*REQUIRED WORK*: Starting at the line with "Viewport: 806px width, 536px", return every line through the final one of the data, word for word. Pictures stay out.

[[ RECORDS PROVIDED, beginning ]]

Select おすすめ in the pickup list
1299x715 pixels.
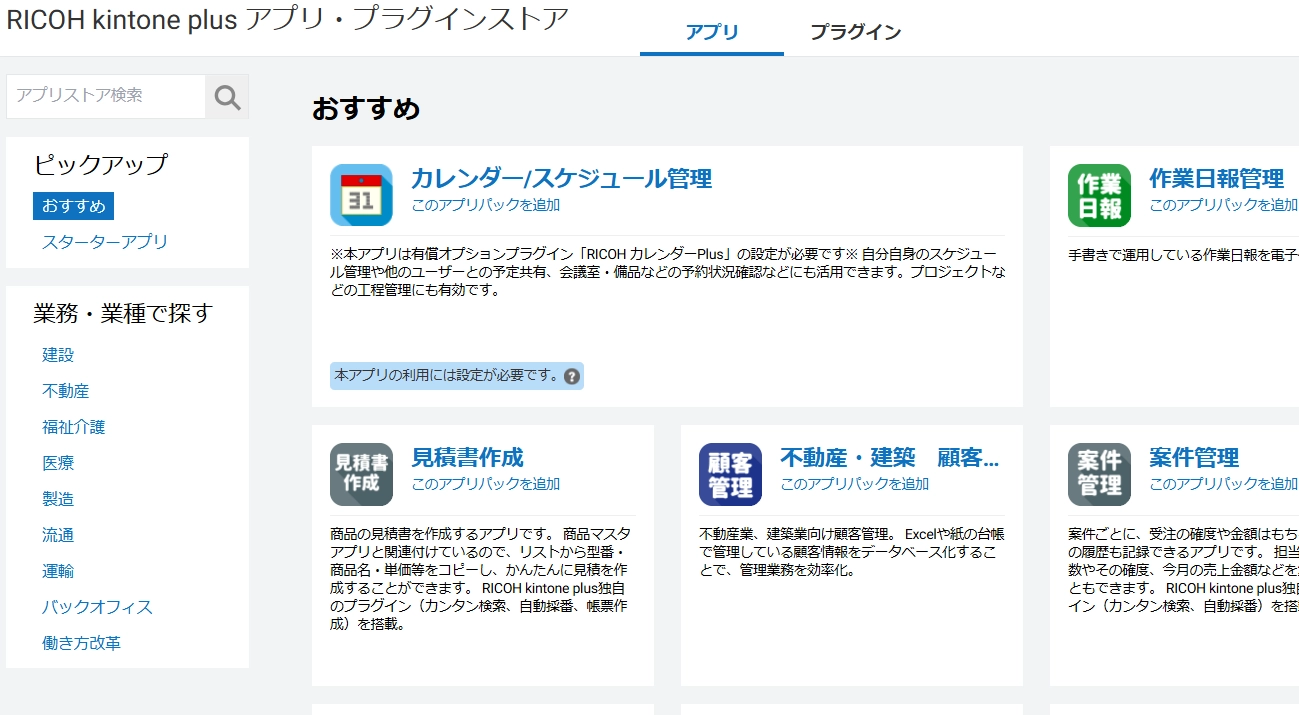(73, 206)

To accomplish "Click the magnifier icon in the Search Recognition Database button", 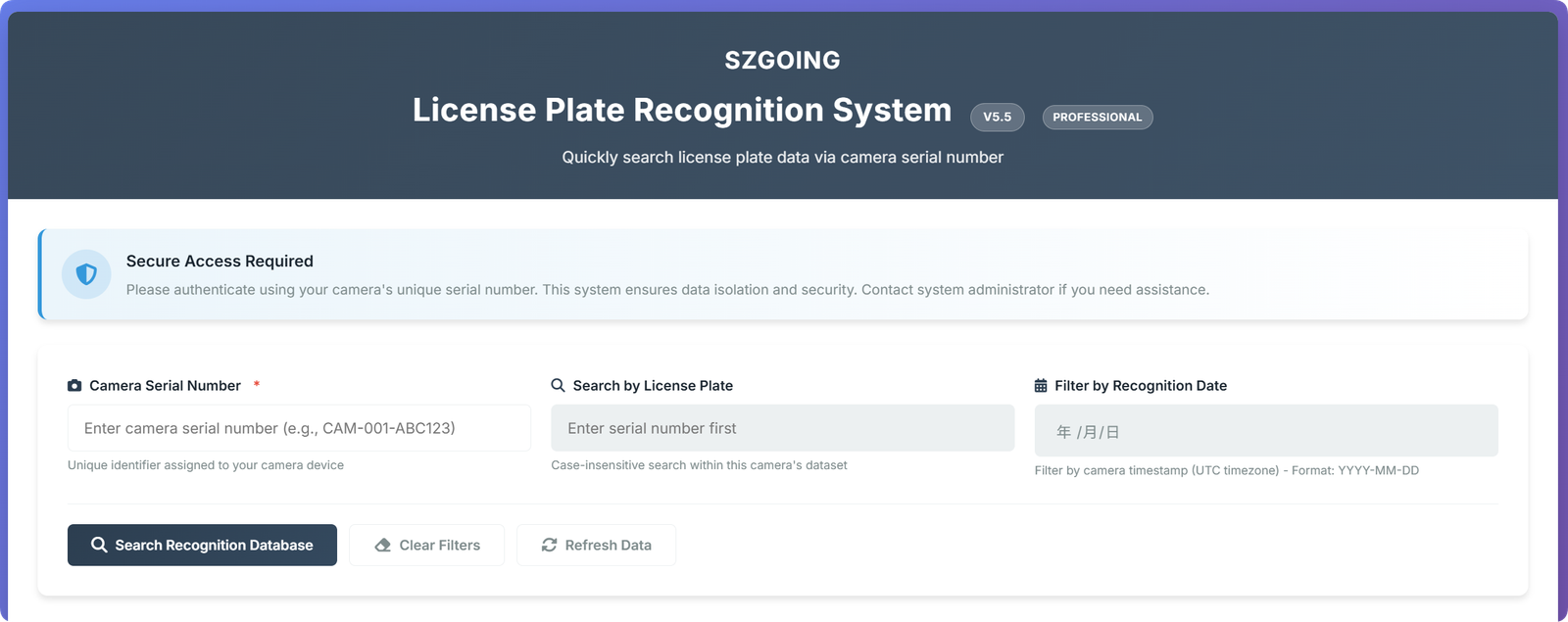I will pos(99,546).
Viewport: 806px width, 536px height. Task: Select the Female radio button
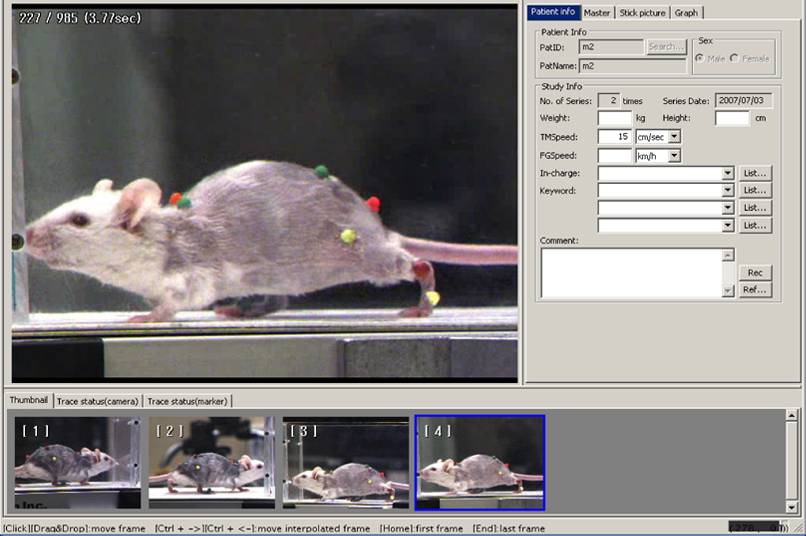[735, 58]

[[ RECORDS PROVIDED, end ]]

*ANSWER SECTION*:
Viewport: 806px width, 536px height. Task: Select the Female radio button
[735, 58]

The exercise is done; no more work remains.